How could modern technology have prevented this fraudulent activity and ensuing lawsuit? Caller ID verification technology has become increasingly sophisticated over the past several years, with some systems able to use machine learning and artificial intelligence to analyze call patterns and identify potentially fraudulent activity. In Britain, thanks to collaboration between banks and the telecom sector, there are new data sharing exercises to detect these types of phone calls, currently being rolled out across all mobile networks. Some British banks are also profiling the risks associated with a call, by combining network authentication, audio modulation and AI technologies. If a call is flagged to be from an abnormal environment, this can be investigated to see if fraud is being attempted. Such a system could have easily flagged the calls made by Abramovich’s company by accurately pinpointing the location of the calls and confirmed it was incongruous with the caller’s claim that it came from a local number.
While the telecommunications industry may encompass a very broad umbrella of very different industries—mobile phone networks, traditional landline phone networks, satellite communications, cloud communications, and telecommunications software—these diverse sectors are united in their need for modern fraud prevention tactics, mainly via identity verification. Mobile phone network providers can benefit from digital identity verification because their practice often faces scrutiny from KYC regulations.
To prevent money laundering, terrorism financing, and other illegal activities mobile phone network providers are required to collect a government-issued ID or passport from customers. Biometric technologies like liveness testing and facial matching are a faster alternative to traditional onboarding methods as they enable customers to verify their identities instantly.
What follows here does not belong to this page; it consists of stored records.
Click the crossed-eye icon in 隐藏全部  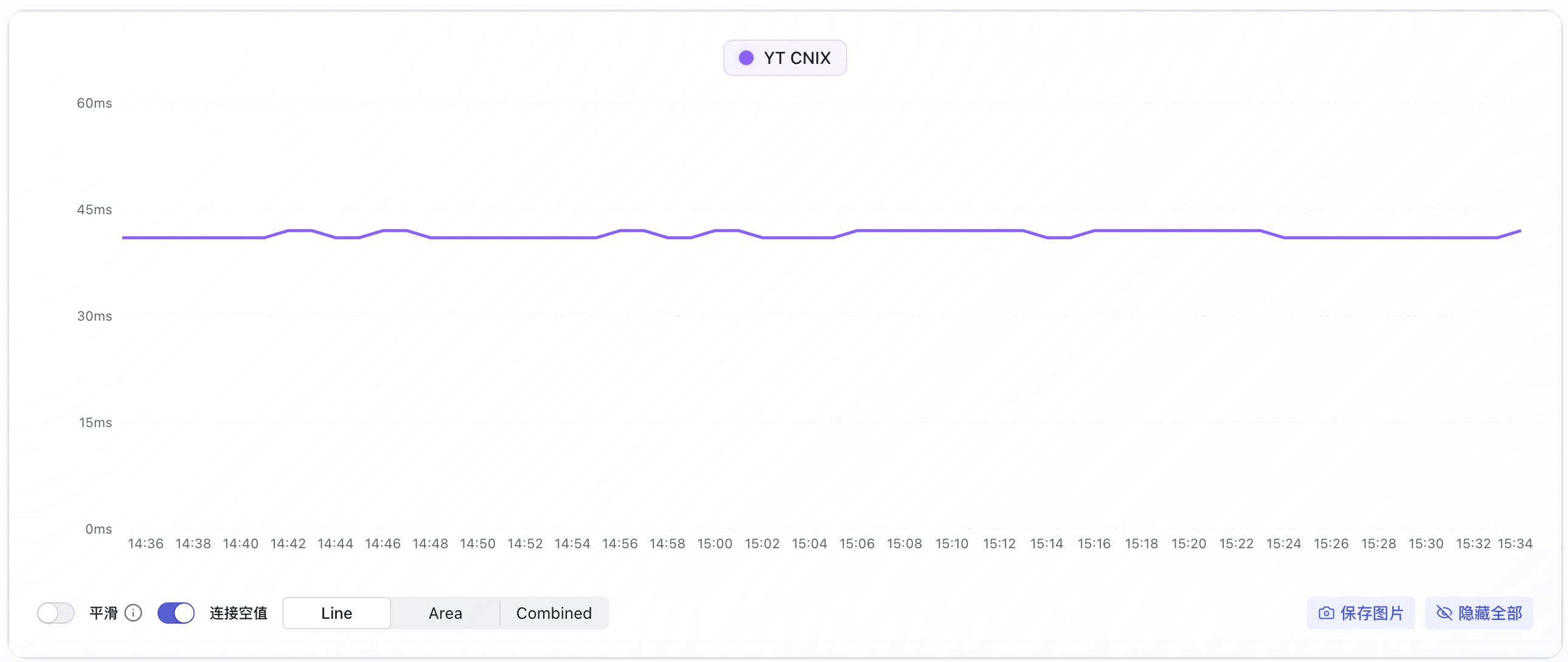[1444, 613]
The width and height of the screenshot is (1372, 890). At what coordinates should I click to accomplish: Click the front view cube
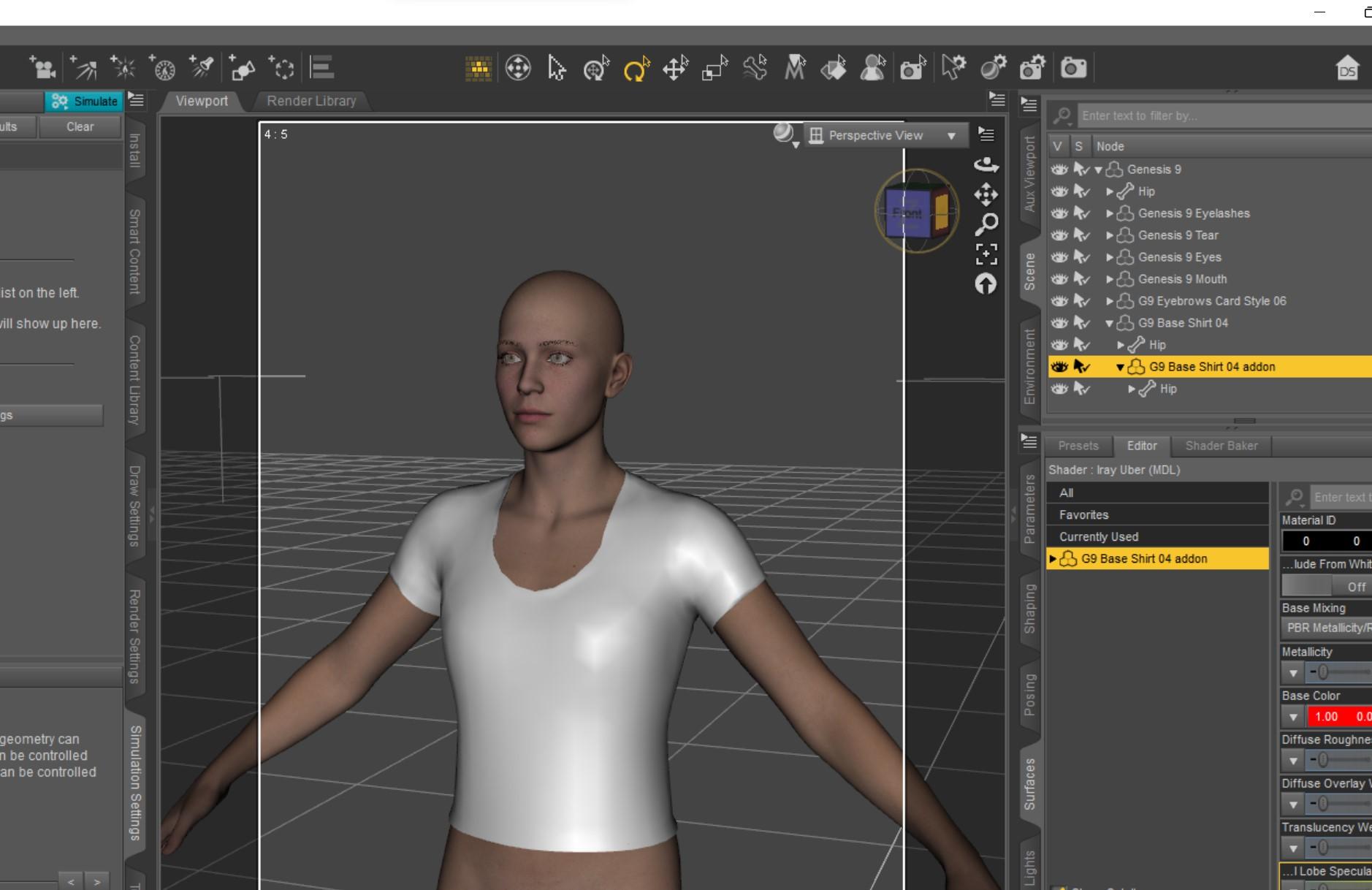(x=908, y=213)
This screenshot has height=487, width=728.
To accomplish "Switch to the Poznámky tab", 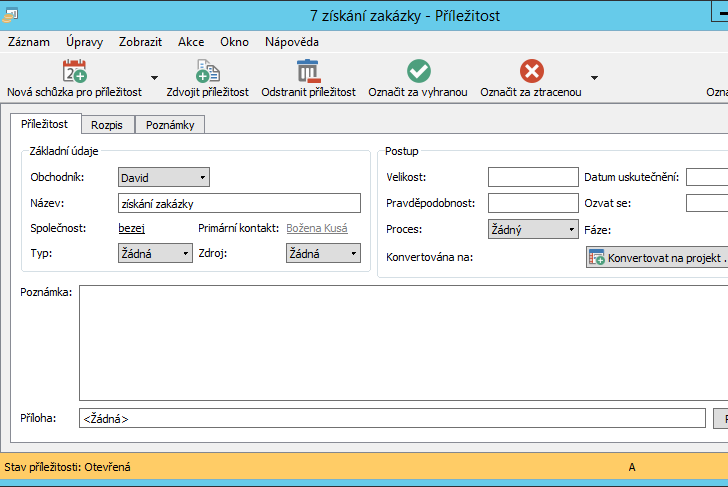I will click(x=170, y=125).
There are other strong walls of defense against fraud including:
- Document verification to ensure what’s submitted for identity verification purposes has not been forged or tampered.
- Address verification—where the individual’s name and address are extracted from the onboarding information
Identity verification solutions can be integrated to both physical store and online journeys, thus offering customers a secure, friction-free experience in-person or remotely. Modernizing identity verification further benefits the telecommunications industry by eliminating manual identity verification and account creation, which can be prone to human error.
By making the identity verification process smooth, efficient, and secure, the telecommunications industry can take a significant step towards preventing fraud at the source. By incorporating cutting-edge technology, organizations can save labor and capital and protect their businesses from financial losses and reputational damage, while also ushering in a new era of security and trust between their business and customers. Customer satisfaction and brand loyalty can be greatly increased if users are shown their personal data is being processed to the highest of safety and compliance standards.